CONCLUSIÓN: UNA RESPONSABILIDAD COMPARTIDA

El farmacéutico actúa como la barrera crítica de seguridad mientras el medicamento permanece bajo la custodia del servicio de farmacia. Sin embargo, una vez que el fármaco sale hacia las áreas asistenciales, la seguridad depende de una corresponsabilidad ineludible. En esta etapa, el resto de los profesionales de la salud deben actuar con el mismo rigor y compromiso ético para preservar la integridad del circuito y la vida del paciente.

REFLEXIÓN FINAL: UN COMPROMISO CON LA SEGURIDAD Y LA ÉTICA

Los eventos recientes no deben interpretarse como incidentes aislados, sino como señales de alerta sobre las vulnerabilidades intrínsecas en los sistemas de gestión de medicamentos de alto riesgo. La solución no reside en imponer restricciones indiscriminadas que obstaculicen la práctica médica, sino en fortalecer los mecanismos de control, trazabilidad y responsabilidad profesional.

En este escenario, el farmacéutico hospitalario se consolida como un actor estratégico. Su misión es garantizar una dualidad fundamental: que los medicamentos esenciales —como los anestésicos intravenosos— estén disponibles de forma oportuna para el paciente, pero estrictamente protegidos frente a cualquier posibilidad de uso indebido.

El desafío es imperativo: asegurar que cada unidad dispensada cumpla con un destino clínico legítimo dentro de un entorno controlado. Solo mediante estándares de excelencia y una vigilancia rigurosa podremos garantizar un sistema de salud que priorice, por encima de todo, la integridad y la vida del paciente.

GLOSARIO

Fentanilo: potente fármaco opiáceo sintético aprobado por la Administración de Alimentos y Medicamentos para uso como analgésico (alivio del dolor) y anestésico. Es aproximadamente 100 veces más potente que la morfina y 50 veces más potente que la heroína como analgésico.

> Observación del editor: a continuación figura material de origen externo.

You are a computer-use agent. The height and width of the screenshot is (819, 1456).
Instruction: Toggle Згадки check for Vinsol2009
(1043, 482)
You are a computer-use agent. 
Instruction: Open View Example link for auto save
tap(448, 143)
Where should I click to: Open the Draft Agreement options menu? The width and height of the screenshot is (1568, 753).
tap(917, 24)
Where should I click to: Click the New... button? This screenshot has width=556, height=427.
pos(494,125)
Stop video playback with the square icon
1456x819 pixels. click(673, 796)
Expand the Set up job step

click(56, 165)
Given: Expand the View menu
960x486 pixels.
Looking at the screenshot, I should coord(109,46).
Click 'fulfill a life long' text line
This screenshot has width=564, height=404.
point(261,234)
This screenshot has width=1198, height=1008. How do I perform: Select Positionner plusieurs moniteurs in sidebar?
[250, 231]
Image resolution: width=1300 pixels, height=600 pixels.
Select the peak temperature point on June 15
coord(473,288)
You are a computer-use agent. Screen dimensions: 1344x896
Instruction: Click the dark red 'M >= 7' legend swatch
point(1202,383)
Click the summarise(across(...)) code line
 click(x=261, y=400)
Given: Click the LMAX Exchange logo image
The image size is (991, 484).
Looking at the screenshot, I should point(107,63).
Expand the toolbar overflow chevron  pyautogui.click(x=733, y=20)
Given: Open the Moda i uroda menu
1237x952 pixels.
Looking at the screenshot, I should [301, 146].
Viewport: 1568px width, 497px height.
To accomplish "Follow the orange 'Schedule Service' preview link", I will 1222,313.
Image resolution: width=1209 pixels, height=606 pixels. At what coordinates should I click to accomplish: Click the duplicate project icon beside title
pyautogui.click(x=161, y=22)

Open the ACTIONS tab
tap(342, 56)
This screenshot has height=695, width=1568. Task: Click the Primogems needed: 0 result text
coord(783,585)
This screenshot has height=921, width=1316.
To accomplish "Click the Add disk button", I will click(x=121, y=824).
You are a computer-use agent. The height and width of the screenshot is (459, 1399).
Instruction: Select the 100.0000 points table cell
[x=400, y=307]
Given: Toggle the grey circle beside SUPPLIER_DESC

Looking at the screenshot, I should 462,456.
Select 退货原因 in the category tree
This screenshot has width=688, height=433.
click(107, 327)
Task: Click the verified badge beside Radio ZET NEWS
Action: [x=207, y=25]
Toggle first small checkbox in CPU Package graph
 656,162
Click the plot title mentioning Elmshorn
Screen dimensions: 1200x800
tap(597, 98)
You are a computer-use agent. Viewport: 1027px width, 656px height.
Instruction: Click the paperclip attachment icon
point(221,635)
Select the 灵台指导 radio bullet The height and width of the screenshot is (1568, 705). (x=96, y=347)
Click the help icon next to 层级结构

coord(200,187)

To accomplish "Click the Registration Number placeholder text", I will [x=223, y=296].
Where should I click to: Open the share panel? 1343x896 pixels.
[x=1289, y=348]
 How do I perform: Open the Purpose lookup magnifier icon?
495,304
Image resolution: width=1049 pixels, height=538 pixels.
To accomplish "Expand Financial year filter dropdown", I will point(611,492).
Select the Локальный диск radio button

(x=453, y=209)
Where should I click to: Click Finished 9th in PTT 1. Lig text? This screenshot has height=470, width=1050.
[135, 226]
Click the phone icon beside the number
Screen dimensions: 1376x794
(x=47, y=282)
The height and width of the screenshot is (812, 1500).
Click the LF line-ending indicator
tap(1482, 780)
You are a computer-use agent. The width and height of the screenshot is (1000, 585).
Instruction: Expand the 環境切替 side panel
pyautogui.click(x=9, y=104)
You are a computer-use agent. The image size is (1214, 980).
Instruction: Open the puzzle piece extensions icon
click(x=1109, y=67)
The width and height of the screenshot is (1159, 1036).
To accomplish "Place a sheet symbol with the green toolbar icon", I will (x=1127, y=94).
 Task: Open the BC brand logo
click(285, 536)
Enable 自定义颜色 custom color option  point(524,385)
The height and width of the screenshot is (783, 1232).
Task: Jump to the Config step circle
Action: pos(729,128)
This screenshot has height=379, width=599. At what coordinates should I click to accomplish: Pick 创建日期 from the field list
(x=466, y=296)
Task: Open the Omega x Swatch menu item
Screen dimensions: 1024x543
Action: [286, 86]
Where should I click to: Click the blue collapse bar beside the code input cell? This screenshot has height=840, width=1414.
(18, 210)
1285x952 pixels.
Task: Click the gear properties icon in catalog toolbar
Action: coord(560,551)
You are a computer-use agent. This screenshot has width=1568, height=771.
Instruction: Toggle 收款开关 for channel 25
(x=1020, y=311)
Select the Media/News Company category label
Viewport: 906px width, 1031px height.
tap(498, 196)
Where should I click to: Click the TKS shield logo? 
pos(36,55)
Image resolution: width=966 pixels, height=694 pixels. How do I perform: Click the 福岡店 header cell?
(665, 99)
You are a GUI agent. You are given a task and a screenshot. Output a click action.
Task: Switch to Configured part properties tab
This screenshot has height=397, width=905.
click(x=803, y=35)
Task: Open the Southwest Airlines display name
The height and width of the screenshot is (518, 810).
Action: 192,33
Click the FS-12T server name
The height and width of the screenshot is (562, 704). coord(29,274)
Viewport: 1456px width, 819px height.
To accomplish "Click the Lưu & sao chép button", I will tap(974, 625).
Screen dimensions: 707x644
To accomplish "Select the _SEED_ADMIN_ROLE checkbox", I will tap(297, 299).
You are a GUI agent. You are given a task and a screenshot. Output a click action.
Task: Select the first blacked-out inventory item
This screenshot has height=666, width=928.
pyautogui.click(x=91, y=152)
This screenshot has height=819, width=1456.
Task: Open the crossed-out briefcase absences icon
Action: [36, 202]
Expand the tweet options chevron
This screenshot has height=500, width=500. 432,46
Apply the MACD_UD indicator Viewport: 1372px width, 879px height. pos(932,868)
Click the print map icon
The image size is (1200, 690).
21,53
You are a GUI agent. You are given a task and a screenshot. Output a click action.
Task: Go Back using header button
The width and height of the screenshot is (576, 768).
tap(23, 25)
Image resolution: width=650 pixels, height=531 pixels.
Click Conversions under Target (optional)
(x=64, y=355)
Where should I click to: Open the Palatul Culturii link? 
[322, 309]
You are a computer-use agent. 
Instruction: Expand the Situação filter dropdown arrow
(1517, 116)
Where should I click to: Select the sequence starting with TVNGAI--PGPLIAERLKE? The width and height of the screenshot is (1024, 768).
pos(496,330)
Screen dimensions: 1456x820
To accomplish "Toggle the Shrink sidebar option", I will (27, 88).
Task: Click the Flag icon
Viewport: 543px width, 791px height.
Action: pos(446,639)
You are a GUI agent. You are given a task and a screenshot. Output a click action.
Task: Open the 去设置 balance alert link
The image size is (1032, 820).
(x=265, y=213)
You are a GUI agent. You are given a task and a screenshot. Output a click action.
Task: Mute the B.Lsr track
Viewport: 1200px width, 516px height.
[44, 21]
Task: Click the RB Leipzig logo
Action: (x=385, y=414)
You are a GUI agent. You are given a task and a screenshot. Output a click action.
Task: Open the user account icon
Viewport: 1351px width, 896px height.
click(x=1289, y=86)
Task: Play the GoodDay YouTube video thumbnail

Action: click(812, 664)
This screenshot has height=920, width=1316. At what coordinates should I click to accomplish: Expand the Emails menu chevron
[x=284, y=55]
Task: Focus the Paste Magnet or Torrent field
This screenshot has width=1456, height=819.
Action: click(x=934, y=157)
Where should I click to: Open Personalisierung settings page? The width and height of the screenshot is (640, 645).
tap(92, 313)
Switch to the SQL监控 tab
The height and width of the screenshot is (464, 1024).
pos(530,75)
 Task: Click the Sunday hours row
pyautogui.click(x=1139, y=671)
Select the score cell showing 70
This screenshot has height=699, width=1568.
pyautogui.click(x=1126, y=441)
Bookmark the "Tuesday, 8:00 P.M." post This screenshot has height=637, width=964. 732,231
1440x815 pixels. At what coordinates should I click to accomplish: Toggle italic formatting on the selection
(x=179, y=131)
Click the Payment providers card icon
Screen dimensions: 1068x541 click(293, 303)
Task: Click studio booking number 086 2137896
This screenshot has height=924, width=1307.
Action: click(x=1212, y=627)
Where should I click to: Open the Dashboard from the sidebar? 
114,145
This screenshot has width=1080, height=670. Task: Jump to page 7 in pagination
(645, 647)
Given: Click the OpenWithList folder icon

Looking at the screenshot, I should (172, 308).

Propofol: agente anestésico intravenoso de corta duración.

Eduardo Lagomarsino es doctor en Farmacia por la Universidad de Buenos Aires (UBA); profesor plenario de la Facultad de Farmacia y Bioquímica de la Universidad de Buenos Aires, especialista en Farmacia Hospitalaria; director del Centro de Información de Medicamentos (CENIME) de la FFyB.